Document Type : Original Article (s)
Authors
1
Instructor, Department of Physical Education, Azadshahr Branch, Islamic Azad University, Azadshahr, Iran
2
Department of Physical Education, Aliabad Katoul Branch, Islamic Azad University, Aliabad Katoul, Iran
3
Assistant Professor, Department of Exercise Physiology, Payame Noor University, Tehran, Iran
Abstract
Background: Non-alcoholic fatty liver disease includes a spectrum of clinical syndromes from early steatosis to liver cirrhosis. Therefore, the aim of the present study was to investigate the effects of exercise training with silymarin supplementation on liver enzymes and weight of male fatty liver rats.Methods: In this study, 40 adult male Wistar rats weighing 159 ± 3 g were randomly divided into 5 equal groups of normal diet/saline, high-fat diet/saline, high-fat diet/silymarin supplement, high-fat diet/training/ saline, and high-fat diet/training/supplement.

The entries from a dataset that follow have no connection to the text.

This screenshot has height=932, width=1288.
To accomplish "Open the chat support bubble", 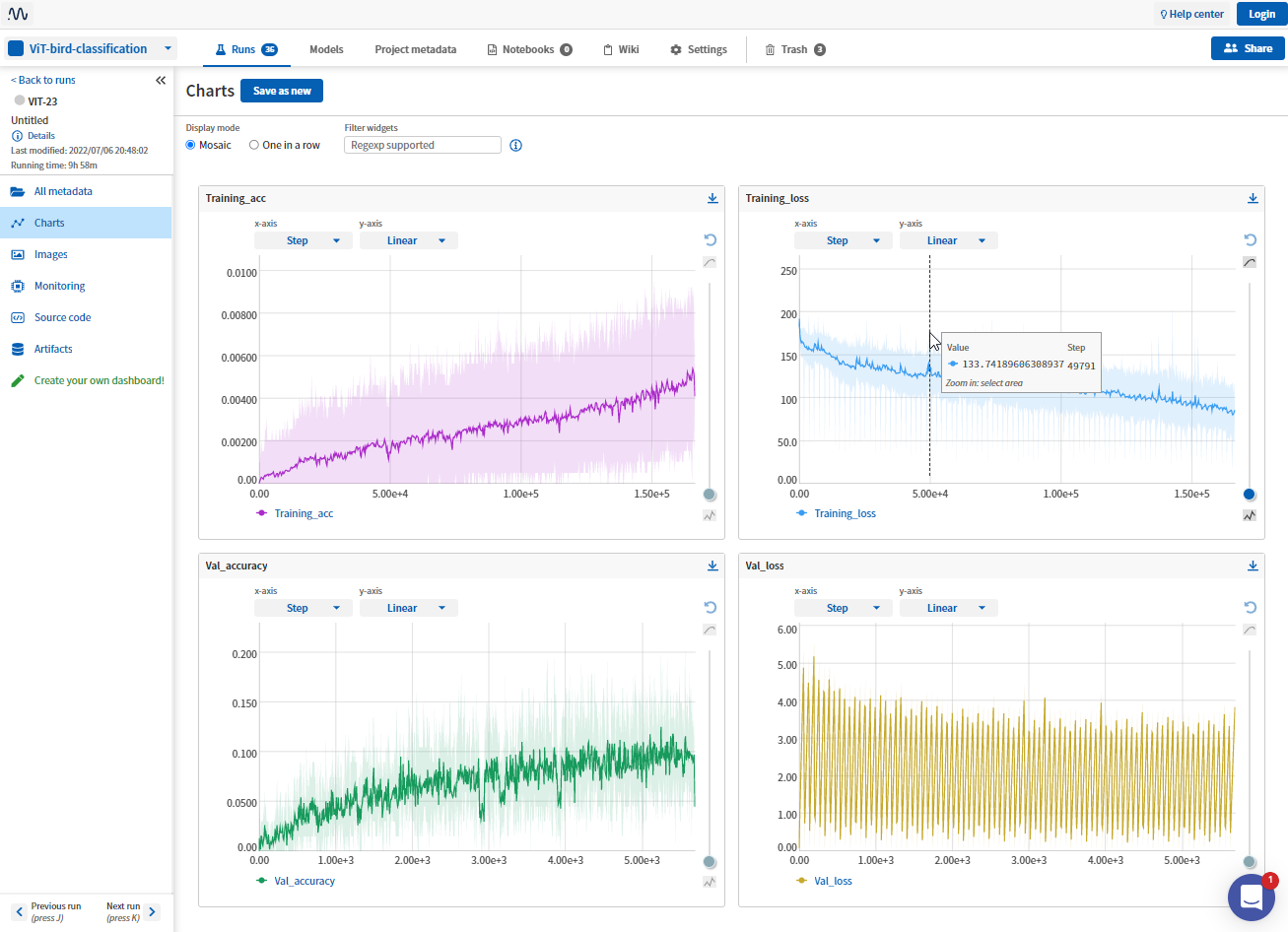I will coord(1252,898).
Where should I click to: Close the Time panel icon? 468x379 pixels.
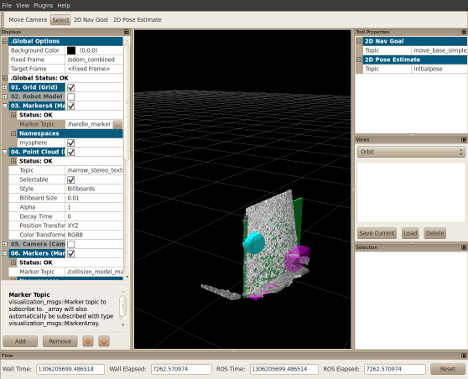coord(464,356)
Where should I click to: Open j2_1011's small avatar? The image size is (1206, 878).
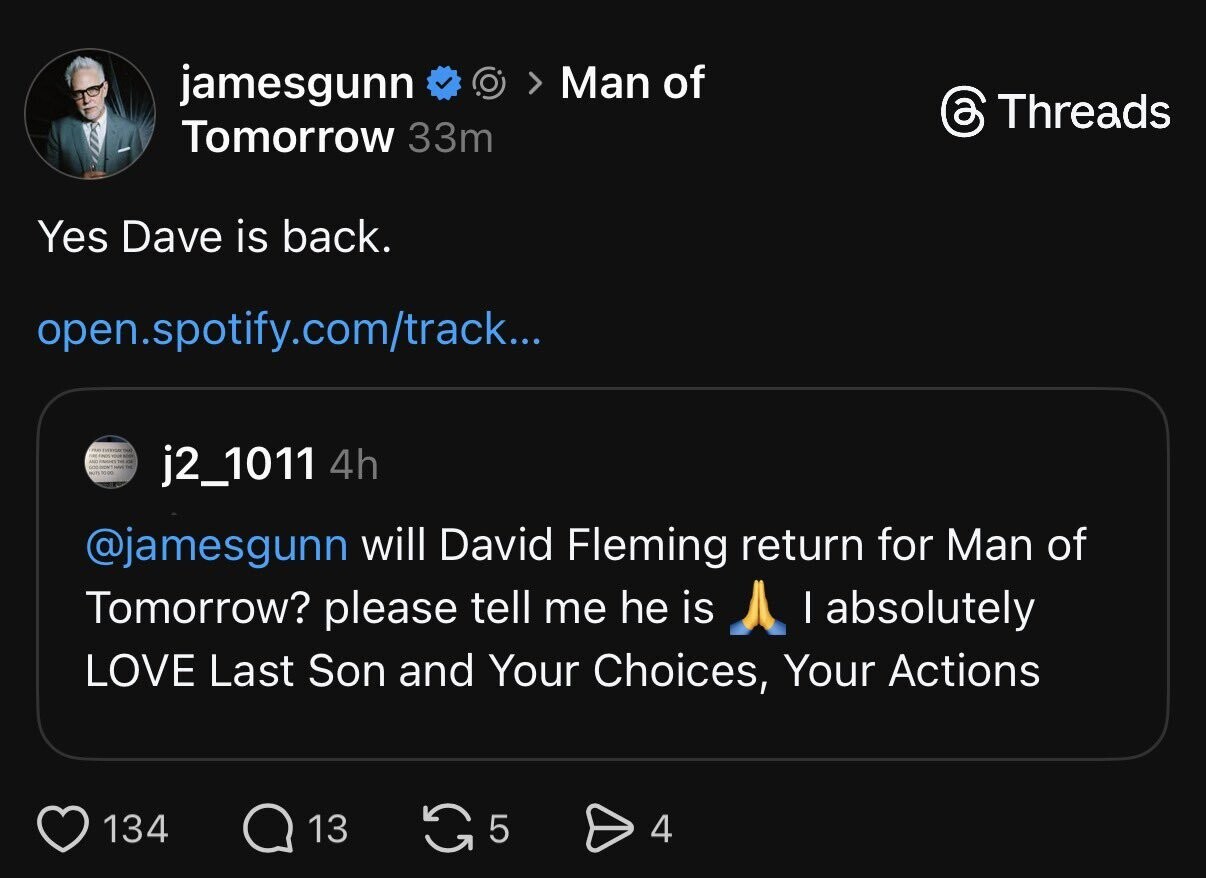110,462
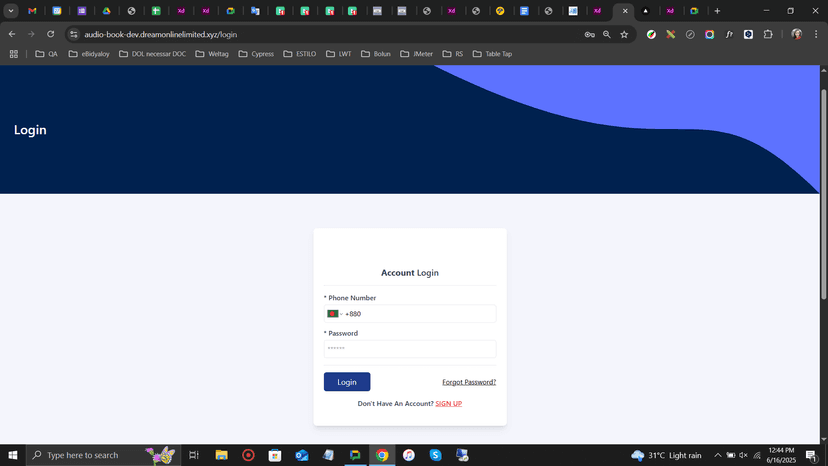
Task: Open the Chrome three-dot menu
Action: (x=817, y=34)
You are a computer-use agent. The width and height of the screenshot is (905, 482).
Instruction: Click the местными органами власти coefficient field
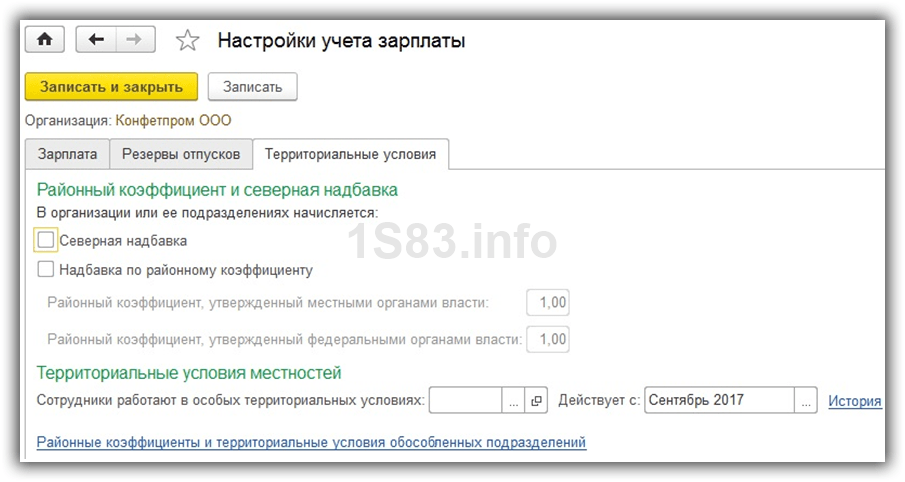click(x=548, y=303)
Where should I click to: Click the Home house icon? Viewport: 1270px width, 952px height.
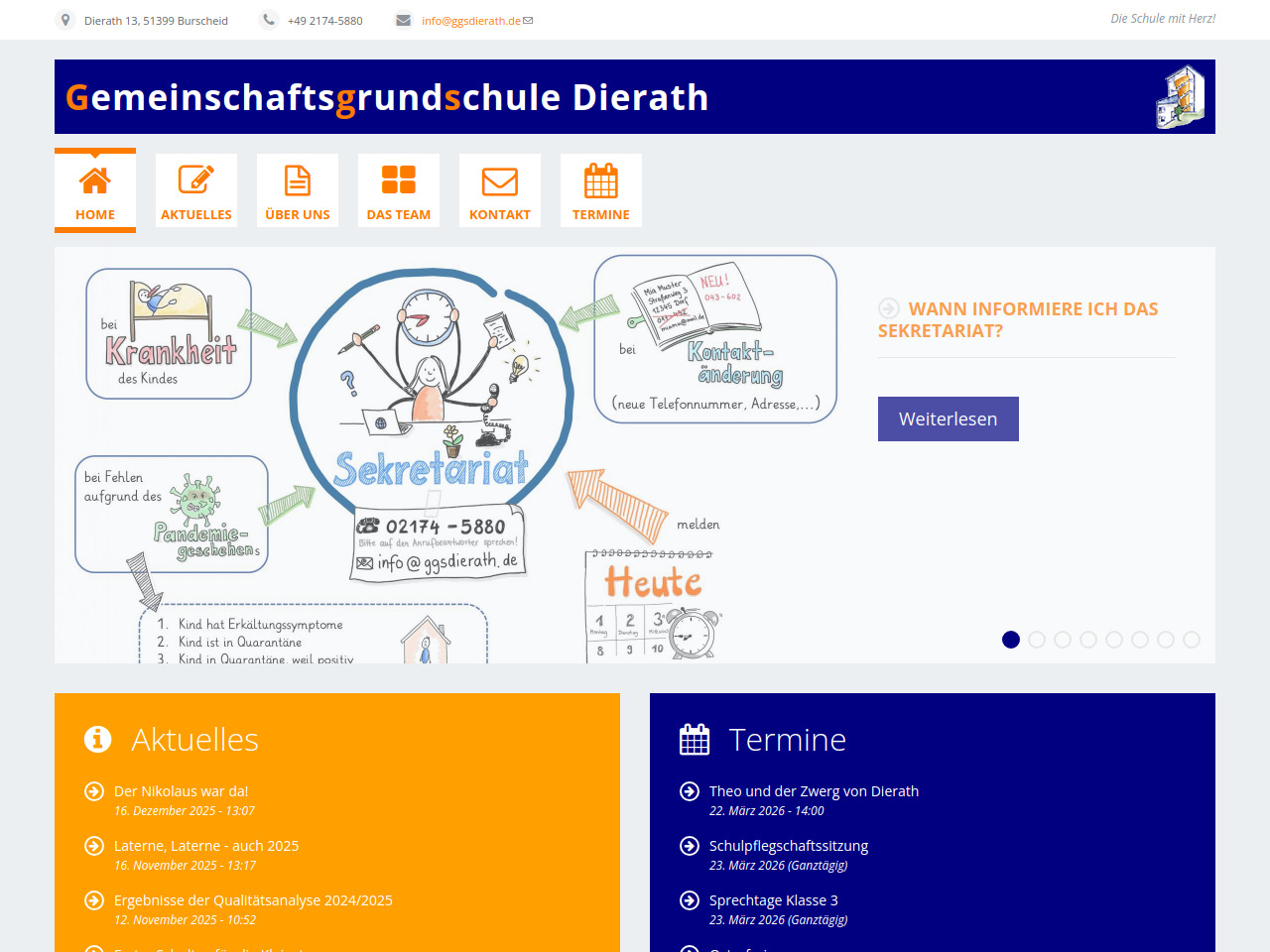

Modeling of fatty liver with high-fat diet containing 45% energy from carbohydrates, 41% fat, and 14% protein was performed at a daily dose of 10 g per 100 g of body weight; the control group had a normal diet. The training groups practiced intermittently for 8 weeks (5 sessions per week, each session lasting 30 minutes) at intensity close to VO2max. Silymarin and saline supplementation was gavaged as 140 mg daily per kg body weight for 2 weeks. Liver tissue sampling was performed 72 hours after exercise to evaluate liver enzymes. Data were analyzed using one-way analysis of variance and Tukey post hoc test (P <0.05).Finding: Liver alanine transaminase (ALT), aspartate aminotransferase (AST), and alkaline phosphatase (ALP) enzymes significantly reduced in the periodic training and periodic exercise/silymarin supplement groups compared to the control group; but no significant difference was observed in silymarin supplement groups compared to the control group.Conclusion: Use of silymarin supplement with exercise, especially intermittent and high-intensity exercise, can modulate inflammatory and oxidative responses, and can be a suitable method to treat patients with non-alcoholic fatty liver disease.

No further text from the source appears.